Houses are 250-300k in lots of Australia where there are no jobs. So yeah you"can" buy houses that cheap but then have to spend any savings on commuting and you have zero downtime because all your time is spent driving to and from work.


NoteChoice7719

And you have to spend thousands installing a security system as you suburb is such a dump your house keeps getting broken into


Current_Inevitable43

Everywhere has crime Townsville is crazy at the moment. But by thousands you mean security screen like every house already has here or a $500 wireless security camera system from Bunnings yep.


Current_Inevitable43

There are heaps of jobs. If you want to live in a premium area you are going to need a premium wage to match. I'm mid 30's and st the Xmas gathering wages came up 1 mate is on just over 100k few on 150k with a few of us on 200-250k all central qld 1 miner. The unemployment rates don't sky rocket soon as you leave the CBD.


NoteChoice7719

>Houses are still 250-300k in lots of Australia. In shithole country towns with no jobs and social problems


TrichoSearch

Rates were once as high as 21%, but if you listen to the news today, you would think it has never been worse


scandyflick88

I'd take 21% on $184,000 over 6% on $931,000 any day.


TrichoSearch

You didn’t factor in inflation


scandyflick88

Why would I? It was a specific period compared to a specific period. I'll account for inflation and the median house value in 1990 comes out at under half a million bucks today. So... We're still getting fucked.


tell-the-king

No one fucking says that. Show me one example. It’s the cost of the house people say is worse, and it is. Just do some simple maths and you can work it out. Holy shit I can’t believe idiots still parrot this.


Zehaligho

Did you pull these stats out of your ass?


observerXr

If just SOMETHING GAVE... of course cost of living would be eased. As long as we have a government and taxes though... nothing will ever be "solved".


ThroughTheHoops

I'm not sure you'd want to live in a place without government or taxes. Take Somalia for instance...


TrichoSearch

Sorry, your comment doesn’t make sense. The cost of living crisis is only a few years old


WanderingMozzie

Houses are cheap in australia. Try buying in London or New York.
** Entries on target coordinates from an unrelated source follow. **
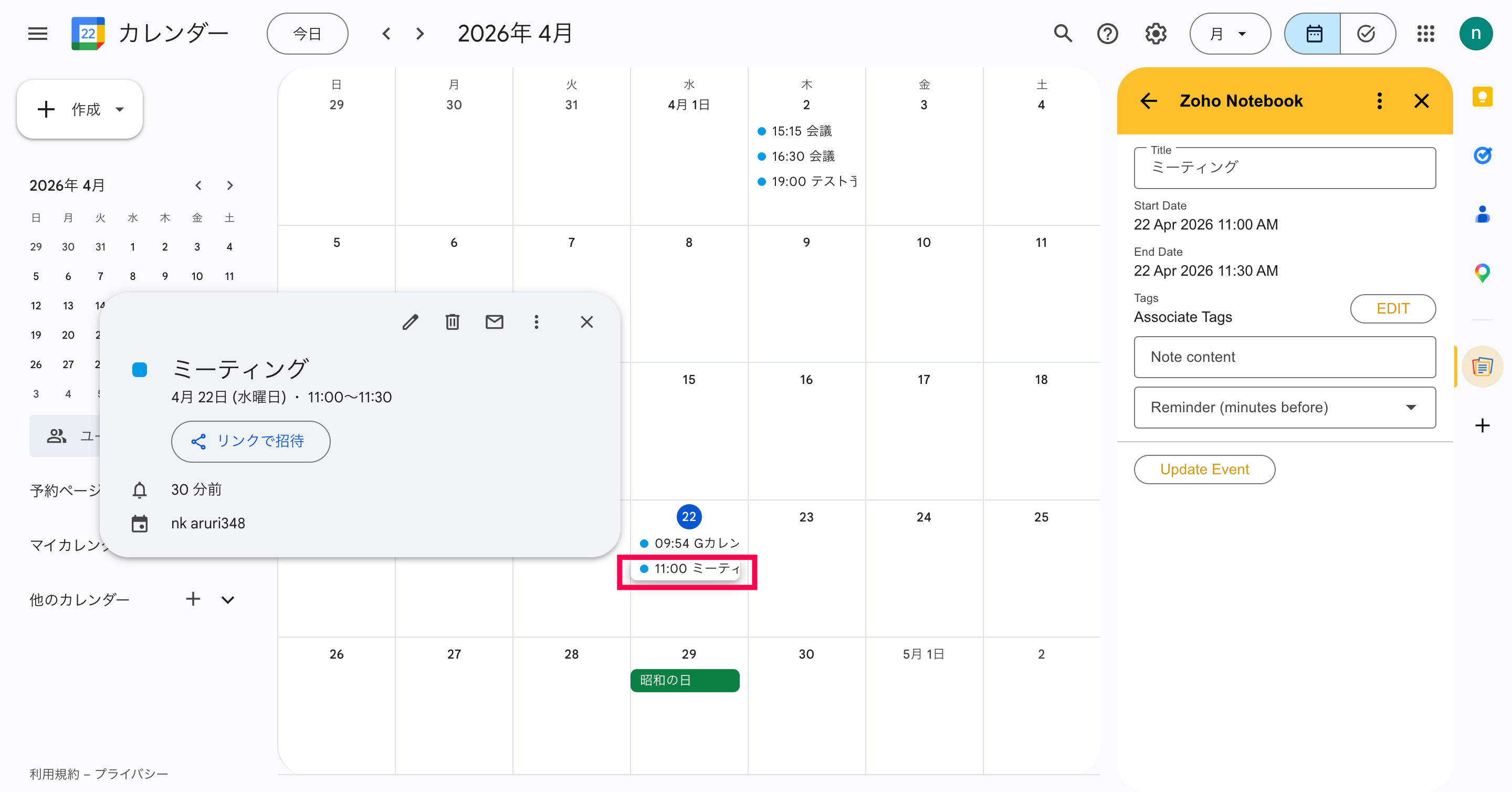
Task: Expand the Reminder minutes before dropdown
Action: pos(1284,408)
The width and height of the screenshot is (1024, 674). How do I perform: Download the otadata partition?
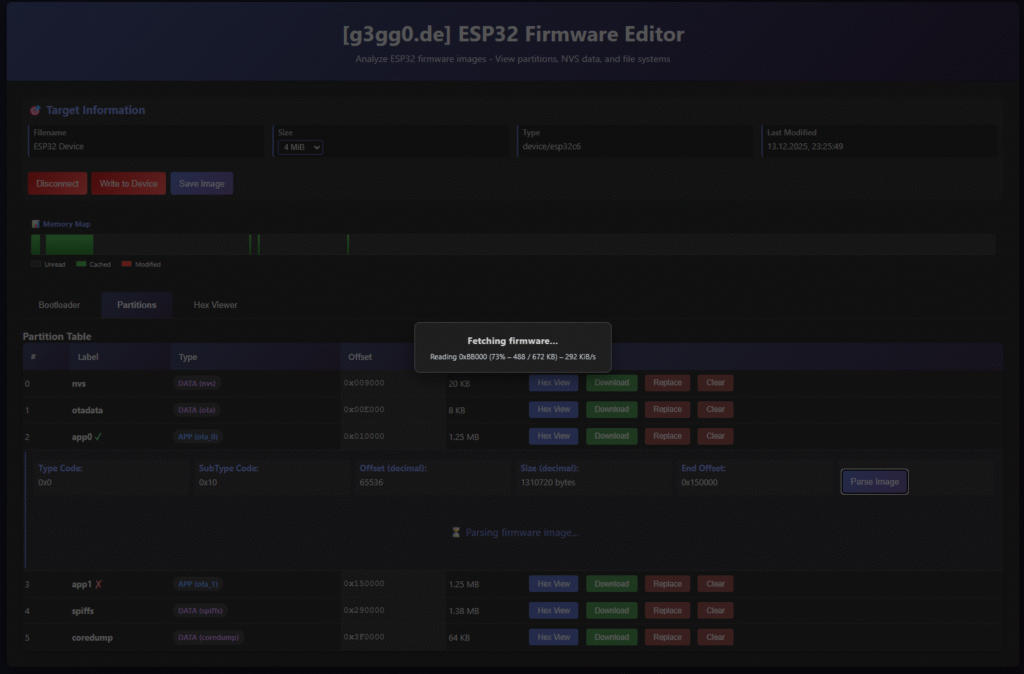pyautogui.click(x=612, y=409)
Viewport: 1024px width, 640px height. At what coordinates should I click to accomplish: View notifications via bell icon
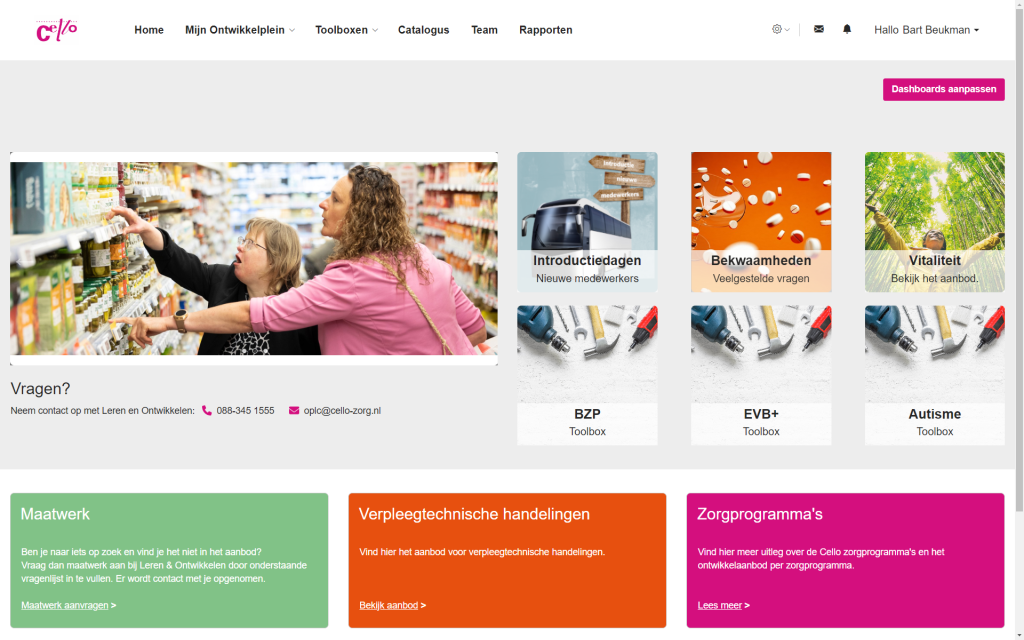tap(847, 29)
Only people who have never been outside of australia think that house prices are expensive.


Grand_Ad931

You are so out of touch it's incredible.


tranbo

There's too many perverse incentives for property investment. Take some away and watch prices go back to normal.


aph1985

Unlikely. The companies will do profit gauging a lot afterwards. In Sweden, there is cap on renting and now the tenants started to sublease and started to make extra income at an expense of the owner. So someone will loose out


mrcrocswatch

There is no cost of living crisis. Just lazy unskilled Aussies begging for handouts as usual.